I have notebooks full of gangster lore that I collected when I researched Daughter Am I, my young woman/old gangsters coming of age novel. (I keep calling it that, but it’s so much more — a murder mystery, a treasure hunt, a romp through the middle of the United States with a young woman and a busload of irrepressible octogenarian rogues. “Snow White and the Seven Old Farts” as one of the villains called them.) As usual, I am digressing. Someday, perhaps, I will learn that just because I use parenthesis, it doesn’t give me the right to meander off topic. Or maybe it does.
Anyway, the point is, I was able to use only an iota of my notes. So many real-life characters never even got to be reborn in the person of one of my “elders.” (There’s a topic for discussion — what does one call a busload of aged men and women? I despise the term “senior citizens,” I have no fondness for “old folks” — the term, that is — and “golden- agers” is too nauseating. So I settled for “elders” with its nuance of wisdom.)
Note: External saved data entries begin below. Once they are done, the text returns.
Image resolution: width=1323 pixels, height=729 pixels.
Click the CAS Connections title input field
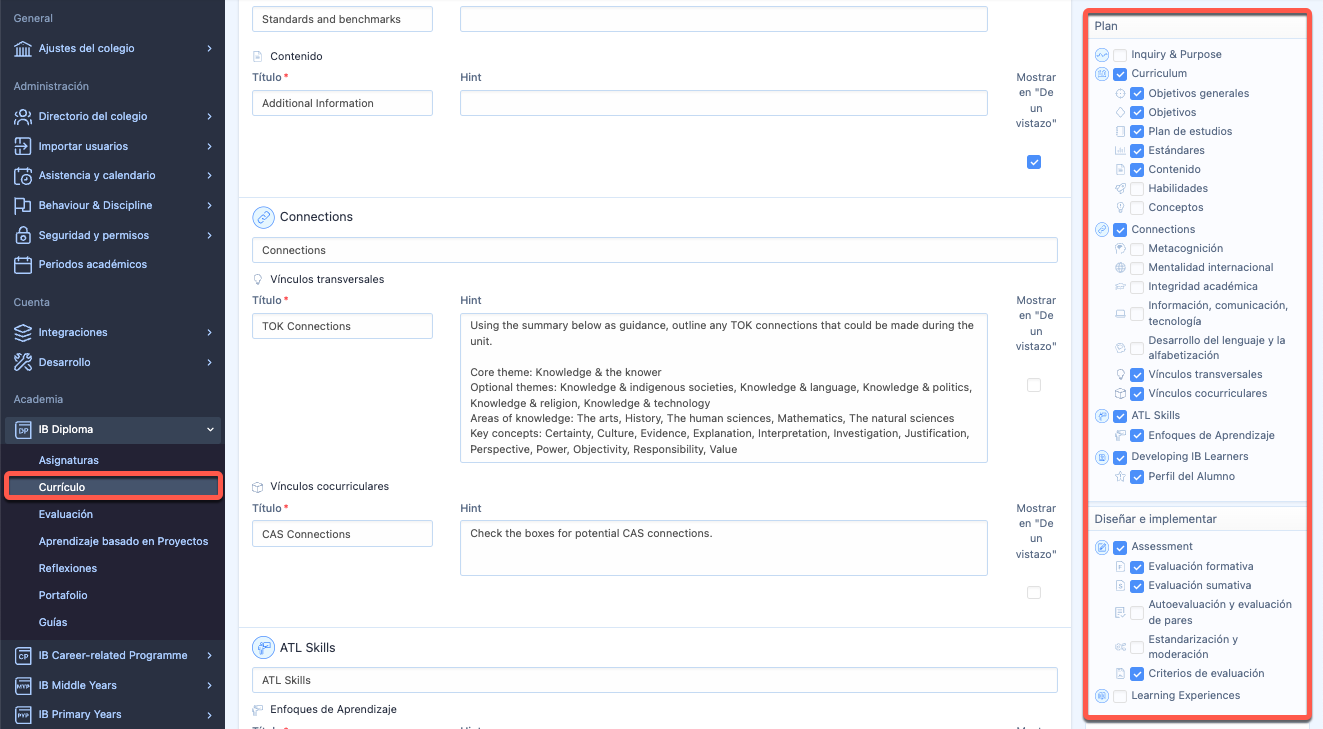(342, 534)
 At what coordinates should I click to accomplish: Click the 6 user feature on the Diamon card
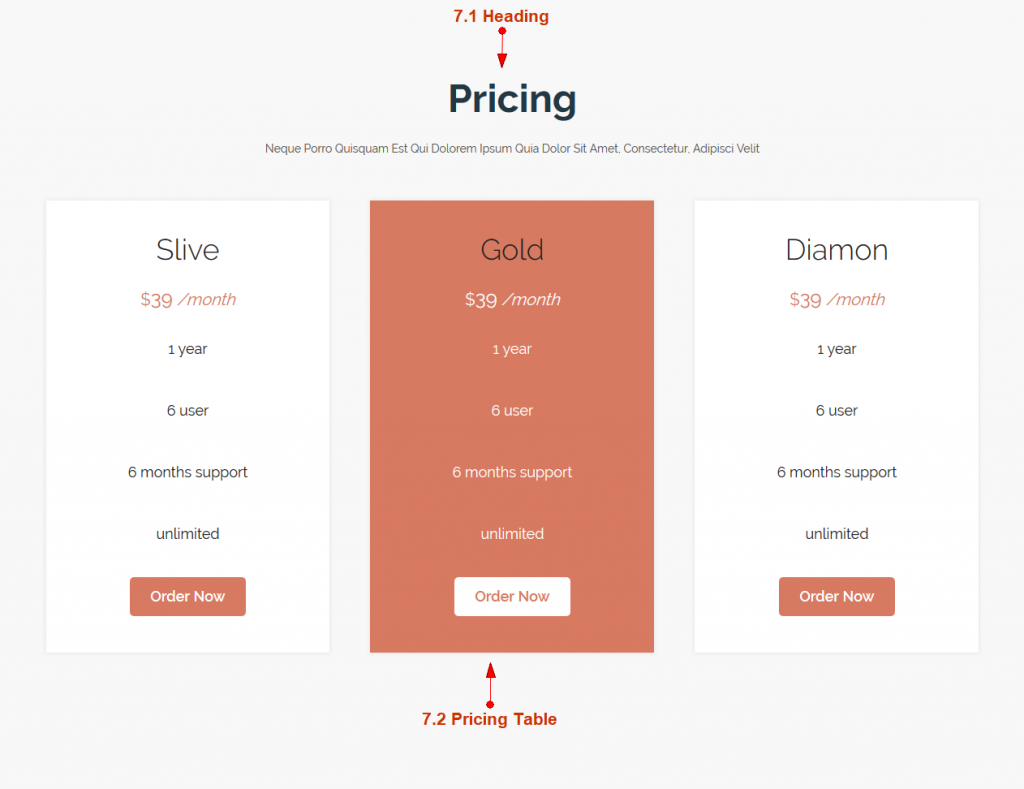click(836, 410)
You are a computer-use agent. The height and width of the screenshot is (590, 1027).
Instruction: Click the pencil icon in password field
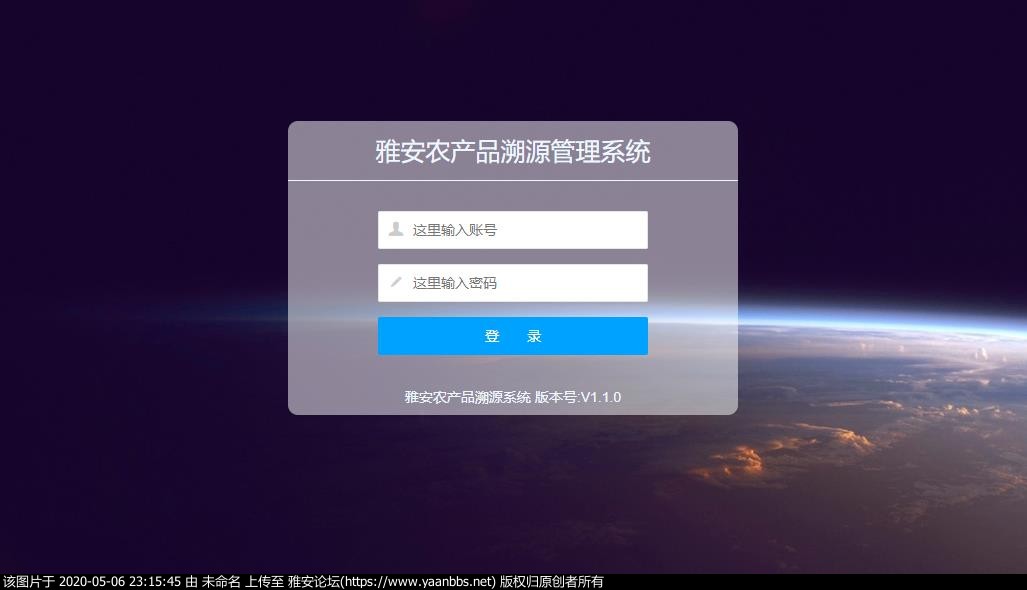(x=396, y=282)
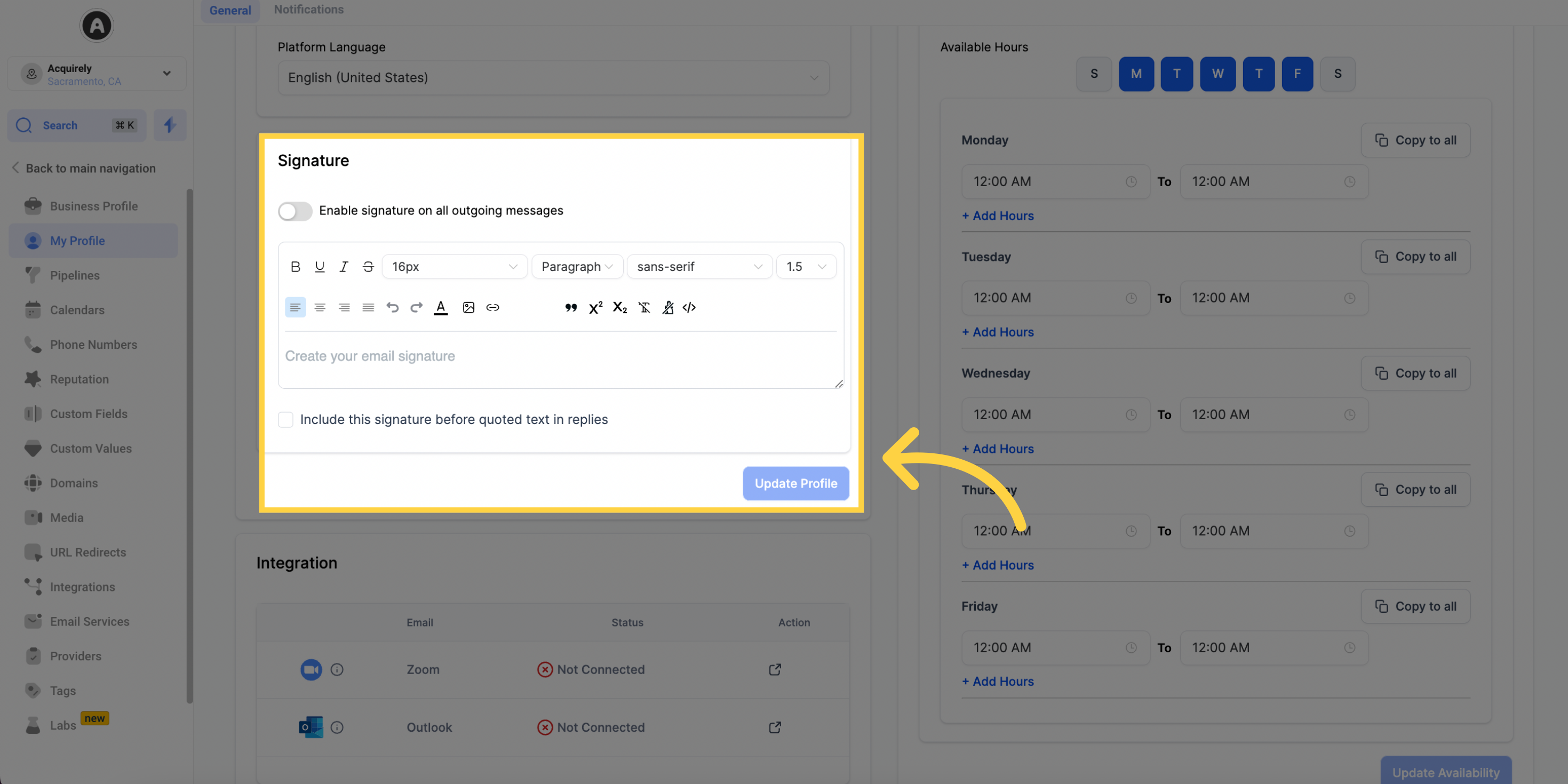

One such character I never used for my book was Jake “The Barber” Factor, who stole millions from people through stock market swindles and investment fraud. He worked as a bootblack when he was a boy, shining shoes outside of a barbershop. The price of a shine was two cents, but he’d tell unwary customers that he’d give them a “steamboat shine” for one cent. If the customer agreed, he’d polish one shoe until it gleamed, then he’d say, “There’s your steamboat shine, Mister. For a dime, I’ll shine the other shoe.”
Oscar Wilde once said, ” The Americans are certainly great hero worshippers, and always take heros from the criminal classes.” Well, perhaps not always, but most of us bear a grudging admiration for con men and women, mostly because they seem so much smarter than the rest of us. Or maybe they just have fewer scruples.
Daughter Am I will be released by Second Wind Publishing in the middle of October.